Message bus: sender must wait for acknowledgements from multiple recipients

In our application the publisher creates a message and sends it to a topic.
It then needs to wait, when all of the topic's subscribers ack the message.
It does not appear, the message bus implementations can do this automatically. So we are leaning towards making each subscriber send their own new message for the client, when they are done.
Now, the client can receive all such messages and, when it got one from each destination, do whatever clean-ups it has to do. But what if the client (sender) crashes part way through the stream of acknowledgments? To handle such a misfortune, I need to (re)implement, what the buses already implement, on the client -- save the incoming acknowledgments until I get enough of them.
I don't believe, our needs are that esoteric -- how would you handle the situation, where the sender (publisher) must wait for confirmations from multiple recipients (subscribers)? Sort of like requesting (and awaiting) Return-Receipts from each subscriber to a mailing list...
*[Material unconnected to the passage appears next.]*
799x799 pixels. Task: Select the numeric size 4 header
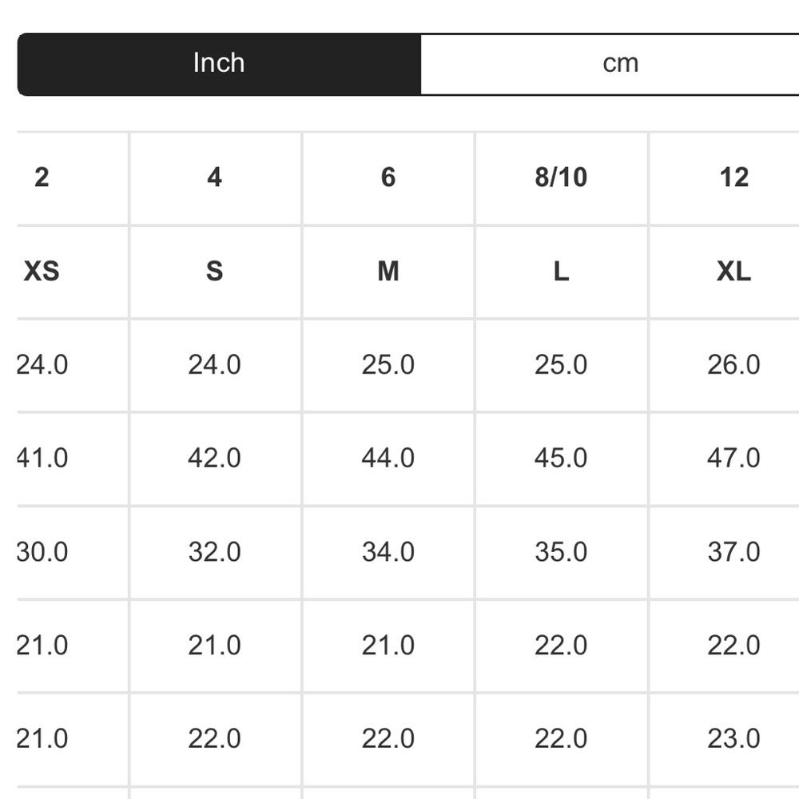pos(214,177)
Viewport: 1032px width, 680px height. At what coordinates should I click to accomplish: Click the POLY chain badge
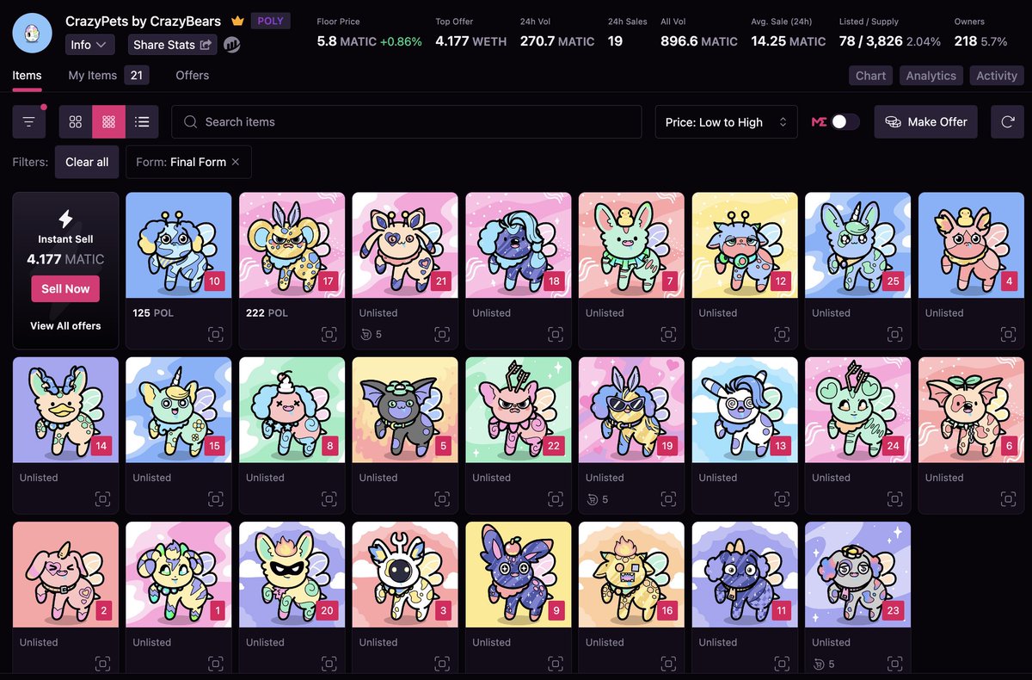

We are using RabbitMQ, if it matters. Thanks!
The functionality that you are looking for sounds like a messaging solution that can perform transactions across publishers and subscribers of a message. In The Java world, JMS specifies such transactions. One example of a JMS implementation is HornetQ.
RabbitMQ does not provide such functionality and it does for good reasons. RabbitMQ is built for being extremely robust and to perform like hell at the same time. The transactional behavior that you describe is only achievable with the cost of reasonable performance loss (especially if you want to keep outstanding robustness).
With RabbitMQ, one way to assure that a message was consumed successfully, is indeed to publish an answer message on the consumer side that is then consumed by the original publisher. This can be achieved through RabbitMQ's RPC procedure calls which might help you to get a clean solution for your problem setting.
If the (original) publisher crashes before all answers could be received, you can assume that all outstanding answers are still queued on the broker. So you would have to build your publisher in a way that it is capable to resume with processing those left messages. This might turn out to be none-trivial.
Finally, I recommend the following solution: Design your producing component in a way that you can consume the answers with one or more dedicated answer consumers that are separated from the origin publisher.
Benefits of this solution are:
the origin publisher can finish its task independent of consumer success
the origin publisher is independent of consumer availability and speed
the origin publisher implementation is far less complex
in a crash scenario, the answer consumer can resume with processing answers
Now to a more general point: One of the major benefits of messaging is the decoupling of application components by the broker. In AMQP, this is achieved with exchanges and bindings that allow you to move message distribution logic from your application to a central point of configuration.
If you add RPC-style calls to your clients, then your components are most likely closely coupled again, meaning that the publishing component fails if one of the consuming components fails / is not available / too slow. This is exactly what you will want to avoid. Otherwise, why would you have split the components then?
My recommendation is that you design your application in a way that publishers can complete their tasks independent of the success of consumers wherever possible. Back-channels should be an exceptional case and be implemented in the described not-so coupled way.